Momentum investors chasing after the stock of Lululemon (NASDAQ:LULU) have been enjoying a nice ride, as the stock has been flirting with all time high. Unfortunately, I wasn't one of them. I did miss it, as I stayed on the sidelines. Rently, however, I did take the opposite side. I did short it. Here is why:
1. Imitation. As is the case with other momentum stocks like Open Table (NASDAQ:OPEN) and Netflix (NASDAQ:NFLX), Lululemon doesn't have a sustainable competitive advantage, as it has no barriers to entry to keep the competition out. Already Gap (NYSE:GPS), Nike (NYSE:NKE), and Nordstrom have developed their own yoga athletic gear, and compete head to head with Lululemon. Nordstrom (NYSE:JWN), for instance, is selling similar gear 30 percent below that of Lulumon, while "Nike and Gap offer also are following Lululemon's practice of tapping into yoga's spiritual ethos, an effort that makes customers feel that they're part of the community."
2. The cooling off effect. Lululemon's sales can, in part, be attributed to a craze that eventually fades away, as people get tired of it, or as another craze catches up with them.
3. Saturation. Not every lady on earth is going to fall for the yoga craze and shop for a new gear every other week. This means that, even in the absence of any competition, sales will taper-off, as the market approaches saturation.

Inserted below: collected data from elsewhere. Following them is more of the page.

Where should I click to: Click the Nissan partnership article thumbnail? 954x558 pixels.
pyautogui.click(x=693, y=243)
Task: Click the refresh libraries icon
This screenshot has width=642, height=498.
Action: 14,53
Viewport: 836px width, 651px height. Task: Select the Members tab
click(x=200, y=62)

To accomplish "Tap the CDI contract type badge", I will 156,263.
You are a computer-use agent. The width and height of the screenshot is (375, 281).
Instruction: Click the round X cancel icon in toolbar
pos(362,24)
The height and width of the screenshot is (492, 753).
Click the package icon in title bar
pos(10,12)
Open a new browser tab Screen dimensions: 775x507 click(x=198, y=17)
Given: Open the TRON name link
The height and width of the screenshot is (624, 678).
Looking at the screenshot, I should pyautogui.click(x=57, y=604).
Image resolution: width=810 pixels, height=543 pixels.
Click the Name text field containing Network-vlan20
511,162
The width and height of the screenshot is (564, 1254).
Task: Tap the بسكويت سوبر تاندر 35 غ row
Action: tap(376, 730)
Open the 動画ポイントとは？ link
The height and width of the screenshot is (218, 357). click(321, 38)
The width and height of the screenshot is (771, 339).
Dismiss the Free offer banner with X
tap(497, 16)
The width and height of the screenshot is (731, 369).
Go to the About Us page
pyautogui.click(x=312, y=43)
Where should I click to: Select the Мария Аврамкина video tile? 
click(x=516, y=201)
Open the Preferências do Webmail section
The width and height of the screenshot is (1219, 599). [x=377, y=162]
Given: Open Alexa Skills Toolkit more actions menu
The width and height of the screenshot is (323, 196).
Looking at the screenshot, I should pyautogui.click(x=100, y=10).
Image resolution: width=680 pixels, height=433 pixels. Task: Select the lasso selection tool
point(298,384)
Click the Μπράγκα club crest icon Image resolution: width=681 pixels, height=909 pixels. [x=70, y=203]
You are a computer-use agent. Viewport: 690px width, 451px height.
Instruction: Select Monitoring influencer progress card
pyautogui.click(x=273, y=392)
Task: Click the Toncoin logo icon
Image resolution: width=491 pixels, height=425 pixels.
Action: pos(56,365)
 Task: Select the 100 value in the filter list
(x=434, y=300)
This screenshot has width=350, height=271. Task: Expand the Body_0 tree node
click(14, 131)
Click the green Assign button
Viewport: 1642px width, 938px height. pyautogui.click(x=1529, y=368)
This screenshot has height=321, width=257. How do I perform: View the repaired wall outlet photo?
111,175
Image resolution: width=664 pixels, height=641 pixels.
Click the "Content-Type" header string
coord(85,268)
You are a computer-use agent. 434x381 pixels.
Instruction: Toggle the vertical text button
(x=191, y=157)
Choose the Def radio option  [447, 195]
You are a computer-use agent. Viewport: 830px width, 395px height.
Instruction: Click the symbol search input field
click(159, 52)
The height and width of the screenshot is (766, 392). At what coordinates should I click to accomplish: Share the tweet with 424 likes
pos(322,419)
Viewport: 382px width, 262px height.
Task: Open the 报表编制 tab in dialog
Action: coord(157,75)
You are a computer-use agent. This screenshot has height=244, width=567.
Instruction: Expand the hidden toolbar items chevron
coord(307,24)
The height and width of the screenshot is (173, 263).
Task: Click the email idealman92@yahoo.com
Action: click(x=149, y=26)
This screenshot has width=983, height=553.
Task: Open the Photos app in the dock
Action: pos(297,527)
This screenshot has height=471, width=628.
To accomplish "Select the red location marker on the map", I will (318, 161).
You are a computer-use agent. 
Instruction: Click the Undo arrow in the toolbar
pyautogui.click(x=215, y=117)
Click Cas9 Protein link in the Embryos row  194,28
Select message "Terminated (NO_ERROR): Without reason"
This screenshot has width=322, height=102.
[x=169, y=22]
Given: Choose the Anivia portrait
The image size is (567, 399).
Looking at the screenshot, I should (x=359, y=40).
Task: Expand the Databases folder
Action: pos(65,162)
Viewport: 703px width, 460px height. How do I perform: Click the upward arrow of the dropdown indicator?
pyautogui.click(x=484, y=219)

4. A weak economy. Money consumers spend on yoga or any other leisure activity is discretionary. This means that a weaker economy will make a dent in yoga gear sales, especially for the high-end of the market where Lululemon caters.
The bottom line: Economic fundamentals are catching up with Lululemon's stock, which make it ripe for a descent down to earth. I will avoid it, and even consider building a short position on any upturn.
Disclosure: I am short LULU.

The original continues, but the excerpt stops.